The effect of retirement on biomedical and behavioral risk factors for cardiovascular and metabolic disease.

Econ. Hum. Biol. 38:100893 (2020)
Verlagsversion Postprint Forschungsdaten DOI PMC
Open Access Gold (Paid Option)
Creative Commons Lizenzvertrag

Retirement is a major life event potentially associated with changes in relevant risk factors for cardiovascular and metabolic conditions. This study analyzes the effect of retirement on behavioral and biomedical risk factors for chronic disease, together with subjective health parameters using Southern German epidemiological data. We used panel data from the KORA cohort study, consisting of 11,168 observations for individuals 45–80 years old. Outcomes included health behavior (alcohol, smoking, physical activity), biomedical risk factors (BMI, waist-to-hip ratio (WHR), glycosylated hemoglobin (HbA1c), total cholesterol/HDL quotient, systolic/diastolic blood pressure), and subjective health (SF12 mental and physical, self-rated health).

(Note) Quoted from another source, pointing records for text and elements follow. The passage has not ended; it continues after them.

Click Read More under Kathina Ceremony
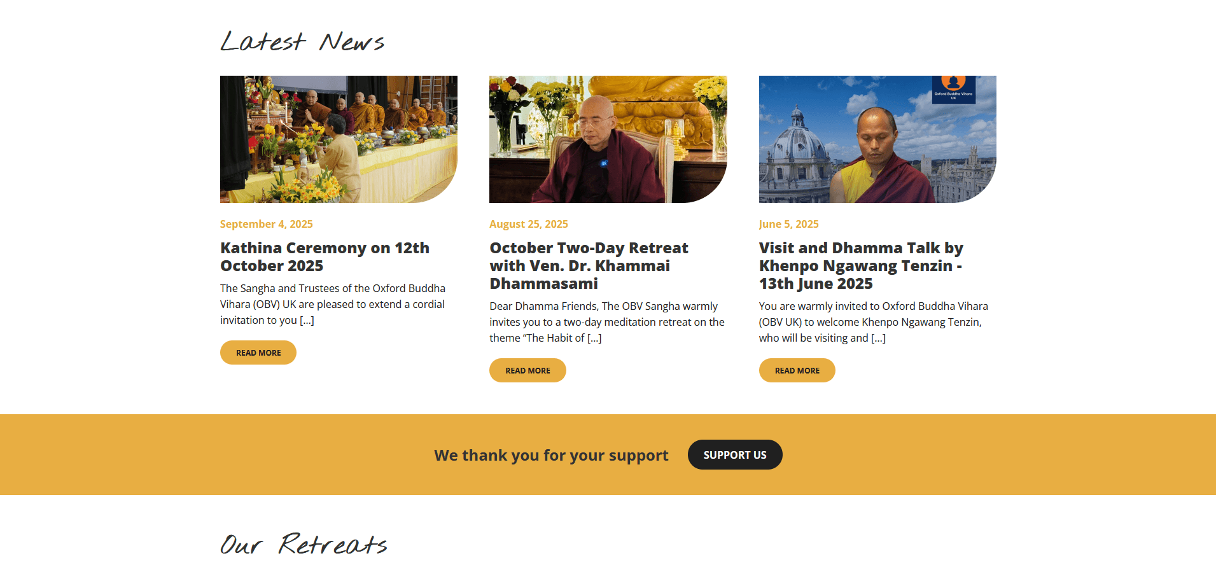This screenshot has height=572, width=1216. [258, 352]

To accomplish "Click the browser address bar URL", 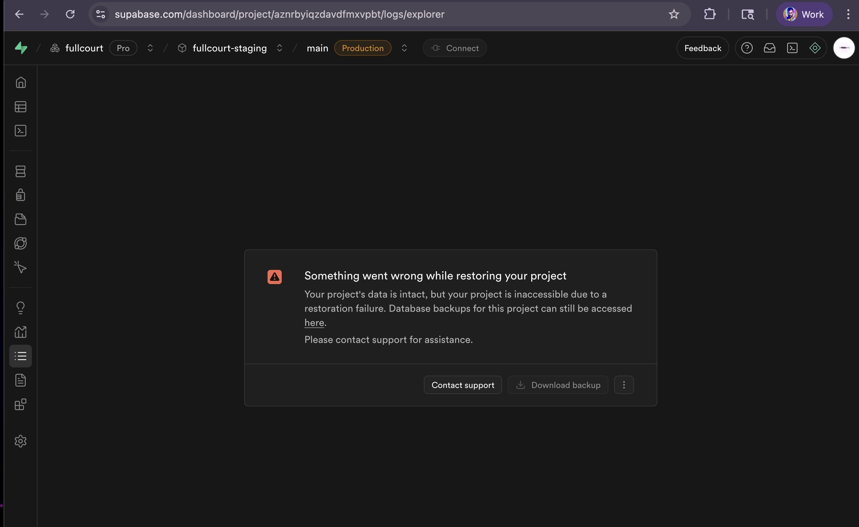I will (x=279, y=14).
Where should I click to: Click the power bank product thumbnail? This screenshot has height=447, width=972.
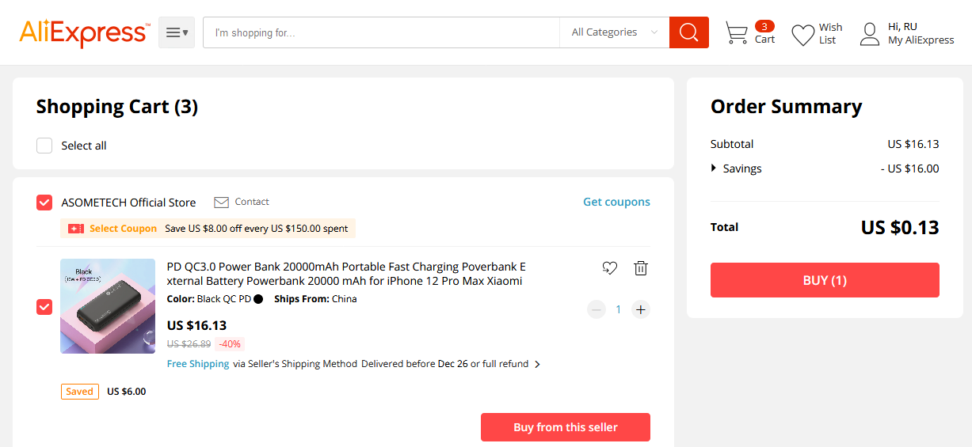tap(108, 306)
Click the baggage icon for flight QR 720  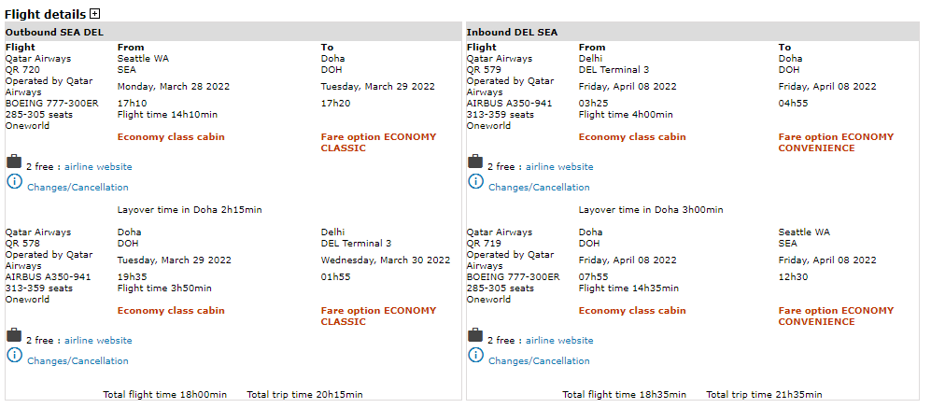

We applied a parametric regression discontinuity design based on age thresholds for pension eligibility. Robust results after p-value corrections for multiple testing showed an increase in BMI in early retirees (at the age of 60) [β = 1.11, corrected p-val. < 0.05] and an increase in CHO/HDL in regular retirees (age 65) [β = 0.47, corrected p-val. < 0.05]. Stratified analyses indicate that the increase in BMI might be driven by women and low-educated individuals retiring early, despite increases in the level of physical activity. The increase in CHO/HDL might be driven by men retiring regularly, alongside an increase in subjective physical health. Blood pressure also increased, but the effect differs by retirement timing and sex and is not always robust to sensitivity analysis checks. Our study indicates that retirement has an impact on different risk factors for chronic disease, depending on timing, gender and education. Regular male, early female, and low-educated retirees should be further investigated as potential high-risk groups for worsening risk factors after retirement. Future research should investigate if and how these results are linked: in fact, especially in the last two groups, the increases in leisure time physical activity might not be enough to compensate for the loss of work related physical activity, leading thus to an increase in BMI.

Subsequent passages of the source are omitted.